AirVenture Whatsit?

It was this head-on view that first captured our attention in Homebuilt Camping. Thinking we might be looking at a 7/8 scale Navion we had to go take a look.

You’re forgiven if you thought Homebuilt Camping at AirVenture was an RV fly-in. The Van Grunsven aluminum squad so out numbers all other designs that anything different–other than a Thorp T-18–really stands out.

Designed before streamlined landing gear were the rage, the TJ’s legs retract (gear doors are a future improvement). And we’ll admit we’d been sleeping on an air mattress for a week, but the cowling vaguely reminds us of a round-engined Grumman iron.

So it was when late in the AirVenture week we couldn’t help but notice this unusual shape while hiking back to our tent. Turns out it’s an Allied TJ, another post-war boom commercial failure, but one living on with John Rau of Liberty, Kansas. He’s slowly continuing to develop this example patterned off of one built by T. J. Balindine, who passed away some months ago.

If you see Culver lineage in the TJ’s lines you’re not far off; the principles involved were from Culver, including chief test pilot Harry Ragland.

A forward sliding canopy is another novel feature of the TJ. A 4-seat airplane, we don’t think we’re up to the gymnastics required to ingress and egress the rear seats.
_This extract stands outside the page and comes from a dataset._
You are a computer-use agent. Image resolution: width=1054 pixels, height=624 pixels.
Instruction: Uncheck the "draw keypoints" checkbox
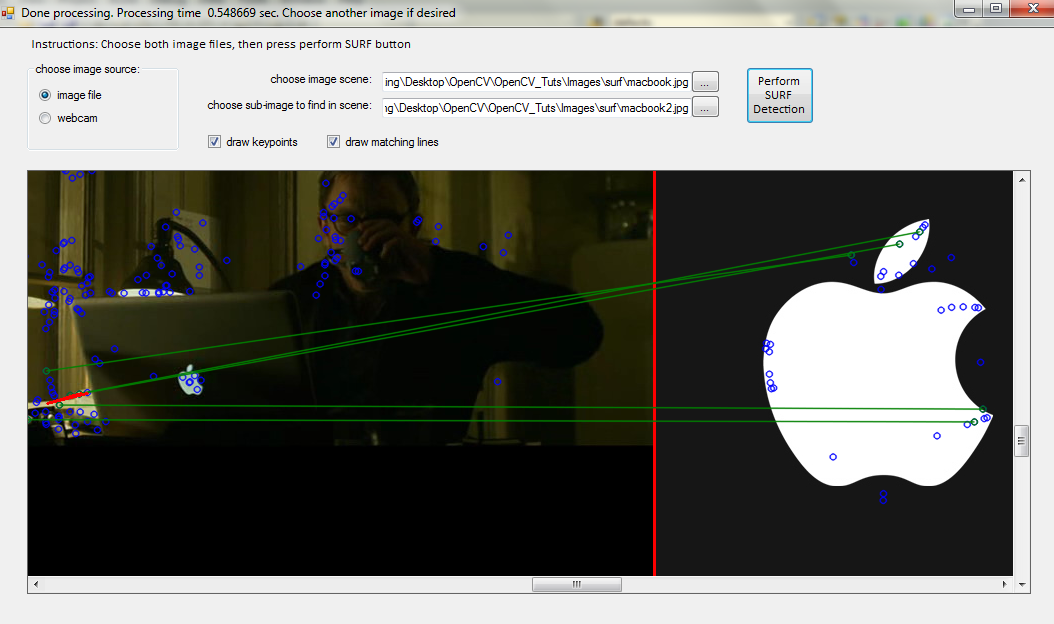pos(214,142)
John’s example we’re looking at here is one of just a handful of TJ’s ever built, which he characterizes as a non-kit, no-plans airplane at this point. It’s a 4-seater originally designed for a C-145 engine, but carrying an IO-360 Continental now.  It weighs about 1620 lb empty, cruises at 150 mph at 9.5 gph at 7500 ft and lands at 58 mph.

John has 133 hours on the airframe, which he says flies normally and, “doesn’t do anything stupid.” He compares it to a Mooney M20C, although it out-climbs the Mooney. There was a spar issue with the first TJ’s, but this one has been beefed up to the tune of 150 lb additional weight, so strength shouldn’t be a worry any more.

A multi-spar design, the TJ’s wing looks simply designed for ease of manufacturing. John admits he’s yet to land the bird with full flaps.

Currently John is, “just working through the issues.” Engine cooling during the 120 mph climb is one of those, as one look at the unusual cowling and inboard air inlet might suggest. So far John has added a few exit lips, which have helped. There are no cowl flaps.

Originally designed with flush cowling exits, John found adding reverse scoops definitely helped cool the IO-360 Continental.

As John zeros in on the functional parameters he’s anticipating getting the plane painted and keeping it for personal transport. There’s no thought of kitting the design, and most of the original TJ effort has ended up in a Wichita, Kansas museum in case you’re interested in seeing more.